Editor's Pick

Weak US Oct payrolls growth skewed by storms, strikes

(Reuters) -U.S. job growth slowed sharply in October amid disruptions from hurricanes and strikes by aerospace factory workers, but the unemployment rate held steady at 4.1%, offering assurance that the labor market remained on solid footing ahead of Tuesday’s election.

Nonfarm payrolls increased by 12,000 jobs last month after surging by a downwardly revised 223,000 in September, the Labor Department said on Friday. Economists polled by Reuters had forecast payrolls rising 113,000.

MARKET REACTION:STOCKS: S&P 500 E-minis added to gains and were up 0.43%

BONDS: The yield on benchmark U.S. 10-year notesfell to 4.2605%, the two-year note yield fell to4.1124%FOREX: The dollar index turned 0.019% lower COMMENTS:

MATT BUSH, US ECONOMIST, GUGGENHEIM INVESTMENTS, NEW YORK

“(The Fed) were pretty locked in, no matter what this report was going to say, because of just the uncertainty around hurricane impacts. The concern was, they may try to reduce expectations for cuts beyond the November meeting, maybe walk back expectations for December or walk back the number of cuts they were kind of signaling for 2025. This report was weak enough where they’ll just keep all options open and firmly leave the door open to another cut in December and the meetings beyond that.”

BEN VASKE, SENIOR INVESTMENT STRATEGIST, ORION PORTFOLIO SOLUTIONS, OMAHA, NEBRASKA

“October job growth was sharply lower relative to September and consensus expectations. However, lower growth was expected to a degree given election uncertainty, recent labor strikes, and hurricanes impacting the southeast US – the labor market has already begun recovery from the two latter effects. Despite lower growth, the unemployment rate remained steady, and early reactions seem to not be impacting expectations that the Fed will proceed with another 25-basis point rate cut in November.”

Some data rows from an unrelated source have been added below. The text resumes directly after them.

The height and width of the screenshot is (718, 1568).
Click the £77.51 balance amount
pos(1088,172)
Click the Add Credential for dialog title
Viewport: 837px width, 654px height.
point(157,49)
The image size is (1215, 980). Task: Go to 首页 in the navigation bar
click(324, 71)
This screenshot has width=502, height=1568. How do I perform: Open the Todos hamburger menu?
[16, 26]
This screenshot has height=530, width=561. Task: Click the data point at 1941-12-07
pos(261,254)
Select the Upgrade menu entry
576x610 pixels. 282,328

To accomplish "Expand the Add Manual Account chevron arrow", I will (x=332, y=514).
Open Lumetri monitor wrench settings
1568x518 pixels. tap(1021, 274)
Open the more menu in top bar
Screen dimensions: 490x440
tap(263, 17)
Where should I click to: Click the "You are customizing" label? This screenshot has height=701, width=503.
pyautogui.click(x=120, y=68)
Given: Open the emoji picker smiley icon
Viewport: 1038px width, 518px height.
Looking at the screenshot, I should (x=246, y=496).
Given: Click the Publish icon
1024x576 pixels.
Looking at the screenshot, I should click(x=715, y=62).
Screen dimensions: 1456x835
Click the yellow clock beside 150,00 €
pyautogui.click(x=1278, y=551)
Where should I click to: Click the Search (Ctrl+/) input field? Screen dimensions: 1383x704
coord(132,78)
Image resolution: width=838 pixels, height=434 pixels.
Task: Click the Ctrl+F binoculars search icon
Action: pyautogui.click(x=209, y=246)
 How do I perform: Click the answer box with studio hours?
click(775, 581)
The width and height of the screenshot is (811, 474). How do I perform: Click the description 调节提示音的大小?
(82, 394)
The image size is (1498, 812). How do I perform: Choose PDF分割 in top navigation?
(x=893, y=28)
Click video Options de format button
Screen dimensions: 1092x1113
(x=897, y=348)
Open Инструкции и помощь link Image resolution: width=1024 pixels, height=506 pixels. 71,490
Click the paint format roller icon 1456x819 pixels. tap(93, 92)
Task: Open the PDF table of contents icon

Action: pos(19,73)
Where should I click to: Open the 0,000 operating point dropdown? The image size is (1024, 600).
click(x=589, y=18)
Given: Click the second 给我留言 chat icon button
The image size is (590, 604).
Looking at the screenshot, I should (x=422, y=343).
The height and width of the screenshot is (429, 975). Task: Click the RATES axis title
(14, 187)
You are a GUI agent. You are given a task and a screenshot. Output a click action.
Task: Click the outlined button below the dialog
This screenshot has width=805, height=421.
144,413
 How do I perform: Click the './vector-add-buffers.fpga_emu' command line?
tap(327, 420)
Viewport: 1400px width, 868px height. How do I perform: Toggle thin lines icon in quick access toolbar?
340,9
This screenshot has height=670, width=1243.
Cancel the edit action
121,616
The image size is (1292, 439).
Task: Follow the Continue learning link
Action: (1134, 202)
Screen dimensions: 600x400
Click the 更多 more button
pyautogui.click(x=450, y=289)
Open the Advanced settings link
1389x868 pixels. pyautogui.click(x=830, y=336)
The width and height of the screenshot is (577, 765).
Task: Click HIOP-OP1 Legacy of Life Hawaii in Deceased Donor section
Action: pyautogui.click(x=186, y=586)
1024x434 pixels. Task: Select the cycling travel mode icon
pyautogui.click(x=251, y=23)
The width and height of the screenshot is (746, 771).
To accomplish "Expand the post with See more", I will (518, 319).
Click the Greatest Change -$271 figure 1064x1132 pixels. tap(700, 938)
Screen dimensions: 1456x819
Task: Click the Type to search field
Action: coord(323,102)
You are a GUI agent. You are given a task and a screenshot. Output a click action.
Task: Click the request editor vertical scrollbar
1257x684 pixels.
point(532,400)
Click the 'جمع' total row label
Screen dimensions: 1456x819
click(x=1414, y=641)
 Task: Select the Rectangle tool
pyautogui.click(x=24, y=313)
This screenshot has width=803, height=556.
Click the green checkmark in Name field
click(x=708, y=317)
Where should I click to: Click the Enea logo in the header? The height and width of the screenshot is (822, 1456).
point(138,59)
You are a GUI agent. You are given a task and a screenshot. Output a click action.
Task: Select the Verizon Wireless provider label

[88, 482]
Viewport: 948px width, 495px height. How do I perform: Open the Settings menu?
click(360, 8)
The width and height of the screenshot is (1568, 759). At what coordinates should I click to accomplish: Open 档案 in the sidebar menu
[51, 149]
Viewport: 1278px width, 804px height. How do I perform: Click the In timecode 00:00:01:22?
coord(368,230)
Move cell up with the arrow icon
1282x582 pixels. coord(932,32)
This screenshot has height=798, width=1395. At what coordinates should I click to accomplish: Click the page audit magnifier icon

CHARLIE RIPLEY, SENIOR INVESTMENT STRATEGIST, ALLIANZ INVESTMENT MANAGEMENT, MINNEAPOLIS

“From an investment standpoint, this doesn’t really change much in terms of what’s expected from a Fed standpoint or thoughts around the slowing economy. We have to look past this month’s data and see what comes out in the following months when there’s much less noise.”

“There’s definitely some mixed signals – the weaker payroll number versus an unemployment rate that was largely the same, and then a small uptick on the monthly wage side. When you round it all together it’s a pretty mixed report.”

PETER CARDILLO, CHIEF MARKET ECONOMIST, SPARTAN CAPITAL SECURITIES, NEW YORK

“Obviously, this is a big miss and if you take away the fact that some of it could be attributed to hurricanes in Florida and the Boeing (NYSE:BA) strike, even with even factoring in those numbers, it’s still a big miss and it points to the possibility the labor market is weakening to the point where the Fed may have to consider being more aggressive.”

“What is worrying, is hourly wages rose again by 0.4% and the participation rate is dropping.”

“This is likely to rekindle the possibility that the Fed will cut rates twice before the end of the year. As of yesterday, I was expecting the Fed will probably skip a cut at its next meeting, but I think we can count on a 25 bp cut in November and another in December.“

HELEN GIVEN, ASSOCIATE DIRECTOR OF TRADING, MONEX USA, WASHINGTON DC

“The headline figure has been expected for quite some time to be low, though perhaps not this low, but it looks like right now that traders are treating the entire data dump this morning with a grain of salt.”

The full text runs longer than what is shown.